*EXERCISE REQUIREMENTS*: Transcribe word for word the stretch of the adaptive encouragement blog post below that starts with the words "Adaptive encouragement: From" and finishes with "and protein data.".

*GIVEN TEXT*:

################

Future Now
The IFTF Blog
Wanted: Adaptive Encouragement
It’s that time of year again. The global holiday of January 1, and with it, the annual ritual of self-improvement: setting New Year’s resolutions. It’s a time when we’re called on to reflect on our lives and the behaviors we might want to change—and bombarded with ideas on how to do so. It’s the time of year that makes me crave the realization of one of our Science and Technology forecasts: Adaptive Encouragement.
Adaptive encouragement: From self-quantifiers to life doulas
Imagine a digital advisor that interprets your raw health data and offers continuous support along with interactive data visualization and recommendations for changing—and maintaining—daily routines or medications.
Embodied in intelligent programs, mobile devices, and the cloud, a life doula (like a birth doula) will remind us of our goals in moments of weakness. It will offer suggestions and encouragement in context to help us make healthy choices.
This kind of adaptive, personalized support will improve chronic illness management with automated diet tracking, in-home blood marker monitoring, and realtime analysis of genetic, metabolic, and protein data.

################

*EXERCISE DATA*:
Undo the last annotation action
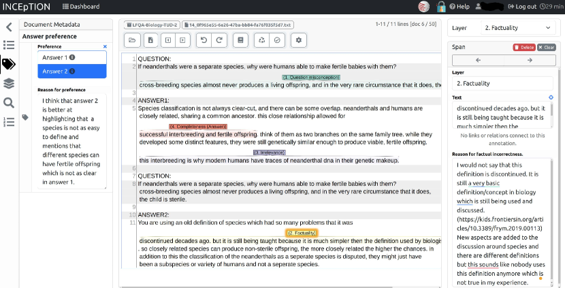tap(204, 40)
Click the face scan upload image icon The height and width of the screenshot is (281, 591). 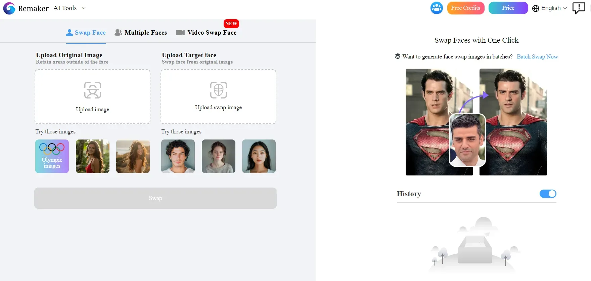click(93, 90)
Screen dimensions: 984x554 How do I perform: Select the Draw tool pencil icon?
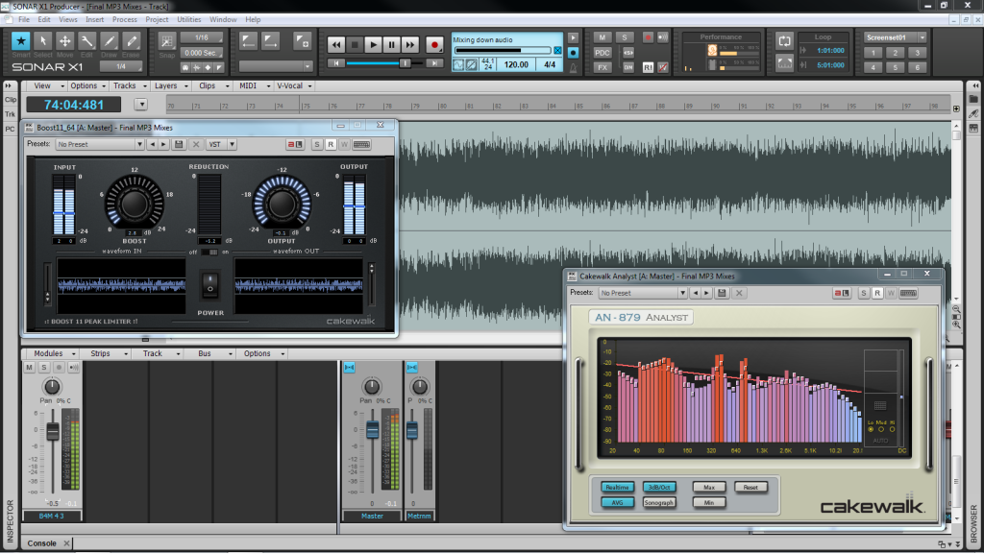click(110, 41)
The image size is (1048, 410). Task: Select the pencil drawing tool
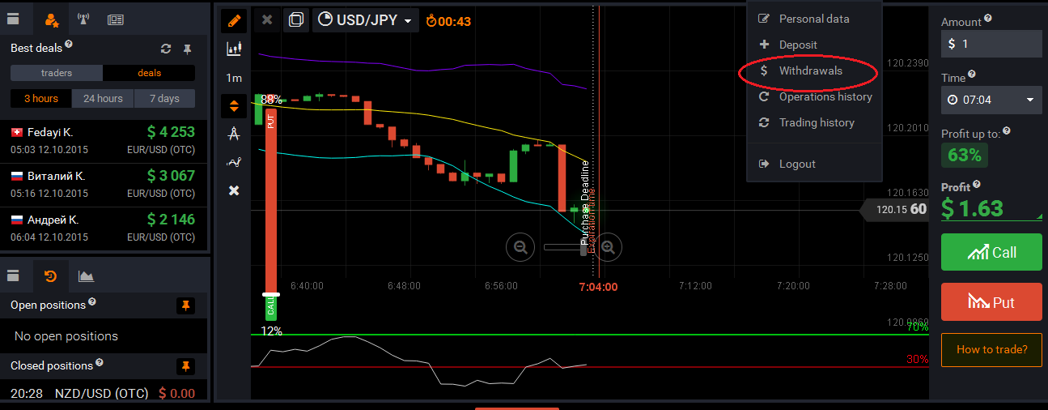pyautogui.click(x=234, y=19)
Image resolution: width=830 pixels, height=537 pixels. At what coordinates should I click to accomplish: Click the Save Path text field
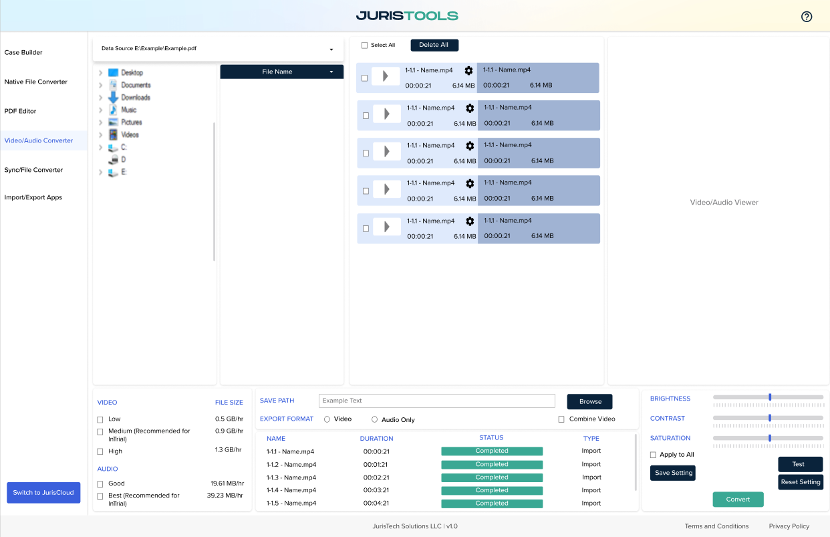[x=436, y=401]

################

*YOUR RESPONSE*:
Adaptive encouragement: From self-quantifiers to life doulas
Imagine a digital advisor that interprets your raw health data and offers continuous support along with interactive data visualization and recommendations for changing—and maintaining—daily routines or medications.
Embodied in intelligent programs, mobile devices, and the cloud, a life doula (like a birth doula) will remind us of our goals in moments of weakness. It will offer suggestions and encouragement in context to help us make healthy choices.
This kind of adaptive, personalized support will improve chronic illness management with automated diet tracking, in-home blood marker monitoring, and realtime analysis of genetic, metabolic, and protein data.